[swift-evolution] [Draft] UnsafeRawPointer API
atrick at apple.com
Mon Jun 27 21:50:04 CDT 2016
> On Jun 27, 2016, at 7:15 PM, Dave Abrahams <dabrahams at apple.com> wrote:
> Sent from my moss-covered three-handled family gradunza
> On Jun 27, 2016, at 4:27 PM, Andrew Trick <atrick at apple.com <mailto:atrick at apple.com>> wrote:
>>> On Jun 27, 2016, at 3:35 PM, Dave Abrahams <dabrahams at apple.com <mailto:dabrahams at apple.com>> wrote:
>>>> Casting from a raw pointer to a typed pointer is only more dangerous
>>>> than other raw pointer operations because it is the first step in this
>>>> sequence of operations, which is undefined:
>>>> ptrA = rawPtr.cast(to: UnsafePointer<A>.self)
>>>> ptrA.initialize(with: A())
>>>> ptrB = rawPtr.cast(to: UnsafePointer<B>.self)
>>>> ptrB.initialize(with: B())
>>> But it's trivial to get undefined behavior without any of that.
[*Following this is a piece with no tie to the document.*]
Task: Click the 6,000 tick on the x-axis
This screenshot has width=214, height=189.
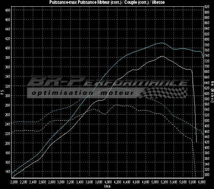Action: 201,182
Just:
>>> _ = rawPtr.load(UnsafePointer<NonTrivialType>.self)
>> That's another way to obtain a typed pointer, but by itself it is well defined.
> Sorry, I meant to dereference that typed pointer as part of the expression. Now boom.
Loading an UnsafePointer<T> from the contents of the raw pointer’s memory is fine if that’s what the memory contains. Dereferencing the loaded typed pointer is fine if that memory has been previously initialized with value of NonTrivialType.
Also, loading NonTrivialType directly from a raw pointer is fine if the memory contains an initialized NonTrivialType. This is fine:
let v = rawPtr.load(NonTrivialType.self)
It returns an initialized `v` (a proper copy of the value in memory).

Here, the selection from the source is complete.